The area of a sector whose perimeter is four times its radius r units, is
(a) $\frac{r^{2}}{4}$ sq. units
(b) $2 r^{2}$ sq. units
(c) $r^{2}$ sq.units
(d) $\frac{r^{2}}{2}$ sq. units
We know that perimeter of the sector $=2 r+\frac{\theta}{360} \times 2 \pi r$.
We have given that perimeter of the sector is four times the radius.
$2 r+\frac{\theta}{360} \times 2 \pi r=4 r$
Subtracting 2r from both sides of the equation,
$\therefore \frac{\theta}{360} \times 2 \pi r=4 r-2 r$
$\therefore \frac{\theta}{360} \times 2 \pi r=2 r$
Dividing both sides of the equation 2r we get,
$\frac{\theta}{360} \times \pi=1$
$\therefore \frac{\theta \pi}{360}=1$.......(1)

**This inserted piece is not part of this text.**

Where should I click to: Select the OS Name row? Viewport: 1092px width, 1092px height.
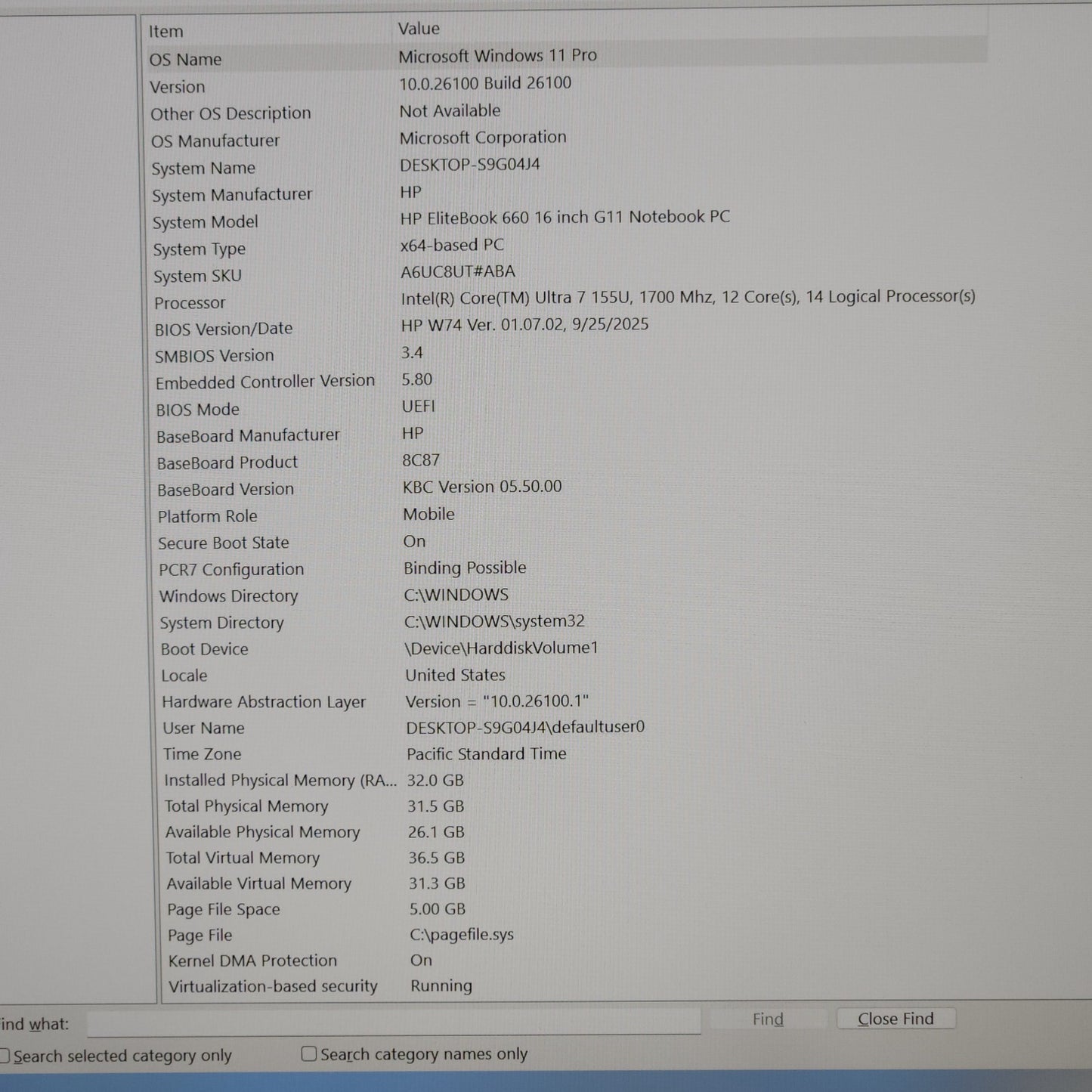185,59
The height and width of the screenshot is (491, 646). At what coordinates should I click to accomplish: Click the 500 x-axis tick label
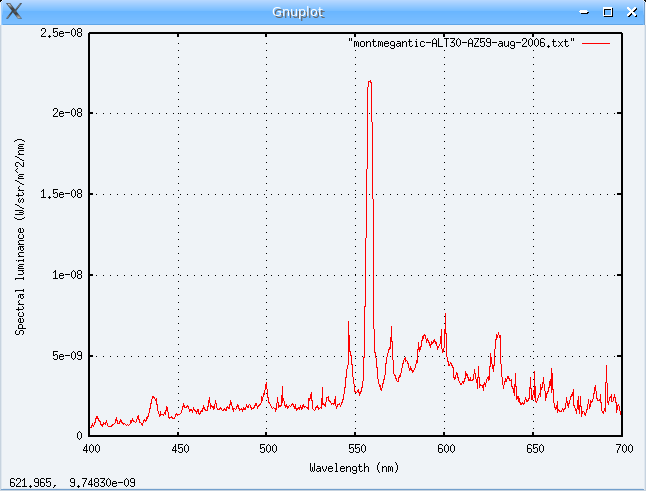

Let us find the area of the sector.
$\therefore$ Area of the sector $=\frac{\theta}{360} \pi r^{2}$
Substituting $\frac{\theta \pi}{360}=1$ we get,
Area of the sector $=r^{2}$
Hence, area of the sector is $r^{2}$ sq.units
Therefore, the correct answer is (c).